Problem: Reproduce the items word for word, beginning with their first line and continuing through the line containing "pyautogui.click(x=425, y=924)", both included.

┌─ Records supplied

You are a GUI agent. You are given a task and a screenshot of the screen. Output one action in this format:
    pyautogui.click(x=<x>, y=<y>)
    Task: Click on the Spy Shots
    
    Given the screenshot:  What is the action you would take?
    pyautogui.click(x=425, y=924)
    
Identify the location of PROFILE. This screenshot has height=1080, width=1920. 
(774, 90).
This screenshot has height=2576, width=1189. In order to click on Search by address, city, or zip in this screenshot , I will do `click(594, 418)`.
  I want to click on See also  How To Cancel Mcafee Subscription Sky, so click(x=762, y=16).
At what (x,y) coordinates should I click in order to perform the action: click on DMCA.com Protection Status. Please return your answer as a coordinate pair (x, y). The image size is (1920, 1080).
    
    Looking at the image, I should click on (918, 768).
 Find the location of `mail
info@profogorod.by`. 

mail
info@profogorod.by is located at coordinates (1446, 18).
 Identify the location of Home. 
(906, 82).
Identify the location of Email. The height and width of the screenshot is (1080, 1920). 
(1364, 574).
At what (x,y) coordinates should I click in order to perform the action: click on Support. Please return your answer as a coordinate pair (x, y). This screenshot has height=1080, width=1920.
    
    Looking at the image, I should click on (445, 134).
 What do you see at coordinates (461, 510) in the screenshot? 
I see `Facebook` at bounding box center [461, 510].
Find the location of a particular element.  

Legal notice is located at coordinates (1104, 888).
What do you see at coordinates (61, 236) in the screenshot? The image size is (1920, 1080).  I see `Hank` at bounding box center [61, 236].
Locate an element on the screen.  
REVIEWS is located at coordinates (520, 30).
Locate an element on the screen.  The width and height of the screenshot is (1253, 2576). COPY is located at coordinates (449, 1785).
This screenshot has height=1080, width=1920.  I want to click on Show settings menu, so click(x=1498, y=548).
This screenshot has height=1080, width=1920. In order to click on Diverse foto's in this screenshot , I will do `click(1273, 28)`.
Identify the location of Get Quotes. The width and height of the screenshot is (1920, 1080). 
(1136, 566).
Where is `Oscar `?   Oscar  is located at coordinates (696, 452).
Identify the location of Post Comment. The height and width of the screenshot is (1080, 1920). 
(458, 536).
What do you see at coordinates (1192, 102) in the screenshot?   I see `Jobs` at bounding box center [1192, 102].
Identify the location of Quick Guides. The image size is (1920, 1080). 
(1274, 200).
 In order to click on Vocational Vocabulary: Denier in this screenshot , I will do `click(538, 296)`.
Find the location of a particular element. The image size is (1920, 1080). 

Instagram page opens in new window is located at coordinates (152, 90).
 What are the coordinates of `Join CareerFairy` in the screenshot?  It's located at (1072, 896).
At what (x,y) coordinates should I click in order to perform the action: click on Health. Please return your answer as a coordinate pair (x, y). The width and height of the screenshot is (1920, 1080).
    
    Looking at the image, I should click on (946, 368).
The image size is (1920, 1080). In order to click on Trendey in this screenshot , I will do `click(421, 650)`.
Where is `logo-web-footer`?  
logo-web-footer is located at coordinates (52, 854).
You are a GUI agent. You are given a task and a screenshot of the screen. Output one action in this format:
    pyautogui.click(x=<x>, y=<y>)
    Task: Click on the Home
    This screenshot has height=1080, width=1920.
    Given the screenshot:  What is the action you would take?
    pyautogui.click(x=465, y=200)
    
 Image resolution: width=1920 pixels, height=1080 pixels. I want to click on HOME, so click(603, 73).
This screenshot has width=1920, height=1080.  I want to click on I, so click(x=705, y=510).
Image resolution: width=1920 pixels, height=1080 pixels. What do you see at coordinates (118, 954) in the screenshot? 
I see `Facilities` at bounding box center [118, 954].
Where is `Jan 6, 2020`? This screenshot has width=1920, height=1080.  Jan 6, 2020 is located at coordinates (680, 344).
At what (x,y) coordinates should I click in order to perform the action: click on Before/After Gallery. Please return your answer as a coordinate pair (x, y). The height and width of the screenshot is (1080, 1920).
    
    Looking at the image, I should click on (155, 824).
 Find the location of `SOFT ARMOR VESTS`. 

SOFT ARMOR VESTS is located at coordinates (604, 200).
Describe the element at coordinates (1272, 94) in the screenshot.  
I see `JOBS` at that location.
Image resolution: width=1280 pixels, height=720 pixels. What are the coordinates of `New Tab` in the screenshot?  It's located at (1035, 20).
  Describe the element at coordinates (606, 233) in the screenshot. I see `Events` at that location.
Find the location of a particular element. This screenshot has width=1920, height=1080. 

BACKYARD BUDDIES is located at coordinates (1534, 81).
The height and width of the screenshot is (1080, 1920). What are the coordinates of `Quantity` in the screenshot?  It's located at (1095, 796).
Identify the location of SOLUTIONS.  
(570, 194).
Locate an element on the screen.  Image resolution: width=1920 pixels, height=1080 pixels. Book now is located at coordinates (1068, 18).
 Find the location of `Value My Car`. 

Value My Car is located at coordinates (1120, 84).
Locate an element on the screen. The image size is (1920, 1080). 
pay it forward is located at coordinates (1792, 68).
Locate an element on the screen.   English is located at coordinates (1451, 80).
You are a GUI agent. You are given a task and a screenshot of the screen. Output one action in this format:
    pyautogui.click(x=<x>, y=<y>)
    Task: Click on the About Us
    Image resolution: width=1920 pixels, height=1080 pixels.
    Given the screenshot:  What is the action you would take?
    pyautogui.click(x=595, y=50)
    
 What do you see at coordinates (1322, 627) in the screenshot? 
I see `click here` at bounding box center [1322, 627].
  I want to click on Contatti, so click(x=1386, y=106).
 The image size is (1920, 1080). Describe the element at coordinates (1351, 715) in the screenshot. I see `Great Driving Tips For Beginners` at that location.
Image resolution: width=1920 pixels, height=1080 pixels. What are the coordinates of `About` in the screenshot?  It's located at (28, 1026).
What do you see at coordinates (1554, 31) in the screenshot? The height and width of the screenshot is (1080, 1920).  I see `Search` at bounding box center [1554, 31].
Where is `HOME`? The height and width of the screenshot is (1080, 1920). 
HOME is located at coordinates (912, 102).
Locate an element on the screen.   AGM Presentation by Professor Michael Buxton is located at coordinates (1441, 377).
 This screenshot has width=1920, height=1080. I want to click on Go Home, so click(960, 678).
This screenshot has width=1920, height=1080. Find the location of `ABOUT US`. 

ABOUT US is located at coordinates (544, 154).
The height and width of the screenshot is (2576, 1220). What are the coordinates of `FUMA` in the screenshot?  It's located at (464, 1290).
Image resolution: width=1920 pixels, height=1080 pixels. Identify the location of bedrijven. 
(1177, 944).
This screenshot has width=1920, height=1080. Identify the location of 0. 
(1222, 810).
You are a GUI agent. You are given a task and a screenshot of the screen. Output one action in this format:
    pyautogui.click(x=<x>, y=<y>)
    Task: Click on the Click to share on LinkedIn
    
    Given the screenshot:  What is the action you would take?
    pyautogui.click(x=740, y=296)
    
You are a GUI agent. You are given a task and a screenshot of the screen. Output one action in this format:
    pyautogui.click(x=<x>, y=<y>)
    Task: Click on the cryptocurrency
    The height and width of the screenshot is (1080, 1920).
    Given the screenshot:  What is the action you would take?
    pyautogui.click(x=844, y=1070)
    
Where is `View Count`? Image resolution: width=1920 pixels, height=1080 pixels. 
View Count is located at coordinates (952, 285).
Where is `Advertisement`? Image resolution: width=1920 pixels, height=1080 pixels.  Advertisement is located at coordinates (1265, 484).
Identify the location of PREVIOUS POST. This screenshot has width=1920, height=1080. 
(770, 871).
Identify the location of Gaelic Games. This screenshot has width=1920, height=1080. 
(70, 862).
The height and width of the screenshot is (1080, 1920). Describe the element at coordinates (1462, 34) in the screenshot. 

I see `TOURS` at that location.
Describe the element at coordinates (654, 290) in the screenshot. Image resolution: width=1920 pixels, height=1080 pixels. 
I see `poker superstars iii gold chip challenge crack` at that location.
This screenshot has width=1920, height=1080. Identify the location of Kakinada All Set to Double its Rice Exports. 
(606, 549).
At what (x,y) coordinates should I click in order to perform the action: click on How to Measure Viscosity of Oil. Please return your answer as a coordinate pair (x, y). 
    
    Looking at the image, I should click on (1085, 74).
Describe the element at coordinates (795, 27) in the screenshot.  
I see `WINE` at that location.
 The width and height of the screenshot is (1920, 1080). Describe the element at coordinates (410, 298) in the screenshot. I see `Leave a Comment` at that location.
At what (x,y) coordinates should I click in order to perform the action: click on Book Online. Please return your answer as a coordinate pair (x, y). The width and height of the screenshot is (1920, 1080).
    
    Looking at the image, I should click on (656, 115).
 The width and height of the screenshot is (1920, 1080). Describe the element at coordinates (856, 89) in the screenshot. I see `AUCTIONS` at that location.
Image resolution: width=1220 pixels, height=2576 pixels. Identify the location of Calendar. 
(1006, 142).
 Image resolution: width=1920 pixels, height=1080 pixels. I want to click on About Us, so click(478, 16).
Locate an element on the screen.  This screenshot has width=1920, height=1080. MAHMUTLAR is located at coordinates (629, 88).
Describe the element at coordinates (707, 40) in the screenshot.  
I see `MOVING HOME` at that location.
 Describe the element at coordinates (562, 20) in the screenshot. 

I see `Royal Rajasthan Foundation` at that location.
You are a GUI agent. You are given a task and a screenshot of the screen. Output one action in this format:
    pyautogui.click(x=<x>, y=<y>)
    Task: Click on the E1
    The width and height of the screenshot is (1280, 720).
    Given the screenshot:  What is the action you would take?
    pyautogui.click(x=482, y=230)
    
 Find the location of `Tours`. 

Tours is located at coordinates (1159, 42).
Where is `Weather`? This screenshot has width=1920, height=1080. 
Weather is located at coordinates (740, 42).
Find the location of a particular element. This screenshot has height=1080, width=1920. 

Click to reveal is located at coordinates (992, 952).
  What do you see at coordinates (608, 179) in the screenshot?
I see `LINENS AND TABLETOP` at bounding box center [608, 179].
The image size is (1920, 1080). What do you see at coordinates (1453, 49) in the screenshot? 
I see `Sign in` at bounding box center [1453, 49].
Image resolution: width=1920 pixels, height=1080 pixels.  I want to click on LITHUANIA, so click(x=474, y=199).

└─

Exercise solution:
You are a GUI agent. You are given a task and a screenshot of the screen. Output one action in this format:
    pyautogui.click(x=<x>, y=<y>)
    Task: Click on the Spy Shots
    
    Given the screenshot:  What is the action you would take?
    pyautogui.click(x=425, y=924)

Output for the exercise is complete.